**TASK BRIEF**. Copy out all lines of the listing below that hold "agent".

• • • •

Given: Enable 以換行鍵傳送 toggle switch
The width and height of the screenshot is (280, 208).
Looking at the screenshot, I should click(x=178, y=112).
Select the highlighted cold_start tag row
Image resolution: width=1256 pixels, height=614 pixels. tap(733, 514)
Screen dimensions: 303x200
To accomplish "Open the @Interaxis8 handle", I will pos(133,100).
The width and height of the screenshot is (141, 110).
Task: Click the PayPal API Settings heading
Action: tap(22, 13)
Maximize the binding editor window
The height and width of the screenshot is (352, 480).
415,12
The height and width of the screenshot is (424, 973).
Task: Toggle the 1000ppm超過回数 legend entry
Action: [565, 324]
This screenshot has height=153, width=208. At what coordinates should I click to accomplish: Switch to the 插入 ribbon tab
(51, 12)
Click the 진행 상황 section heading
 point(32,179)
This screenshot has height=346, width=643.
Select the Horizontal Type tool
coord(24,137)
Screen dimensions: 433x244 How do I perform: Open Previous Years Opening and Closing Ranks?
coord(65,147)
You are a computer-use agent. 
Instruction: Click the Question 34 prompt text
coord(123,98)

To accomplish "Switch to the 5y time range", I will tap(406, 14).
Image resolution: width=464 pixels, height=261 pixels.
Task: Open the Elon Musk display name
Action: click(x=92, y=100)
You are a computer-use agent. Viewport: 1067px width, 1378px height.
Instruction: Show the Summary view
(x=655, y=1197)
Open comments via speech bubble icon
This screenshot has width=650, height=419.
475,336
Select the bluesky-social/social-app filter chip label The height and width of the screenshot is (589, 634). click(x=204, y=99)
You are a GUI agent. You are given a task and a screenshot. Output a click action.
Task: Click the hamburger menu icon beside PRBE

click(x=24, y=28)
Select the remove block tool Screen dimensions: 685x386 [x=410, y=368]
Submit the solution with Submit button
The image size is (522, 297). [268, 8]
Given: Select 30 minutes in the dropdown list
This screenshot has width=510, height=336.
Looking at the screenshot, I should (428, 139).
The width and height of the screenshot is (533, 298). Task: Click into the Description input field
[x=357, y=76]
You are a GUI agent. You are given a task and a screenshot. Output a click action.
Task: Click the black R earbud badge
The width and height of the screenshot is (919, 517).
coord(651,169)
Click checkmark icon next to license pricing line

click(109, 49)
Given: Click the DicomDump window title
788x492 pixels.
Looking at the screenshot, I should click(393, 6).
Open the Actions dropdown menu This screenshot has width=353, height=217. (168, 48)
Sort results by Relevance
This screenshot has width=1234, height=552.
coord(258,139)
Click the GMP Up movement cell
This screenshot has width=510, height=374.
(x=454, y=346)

• • • •

**SOLVED PROBLEM**.
You are a computer-use agent. 
You are a computer-use agent. Viewport: 1067px width, 1378px height.
You are a GUI agent. You are given a task and a screenshot. Output a click action.
You are a GUI agent. You are given a task and a screenshot. Output a click action.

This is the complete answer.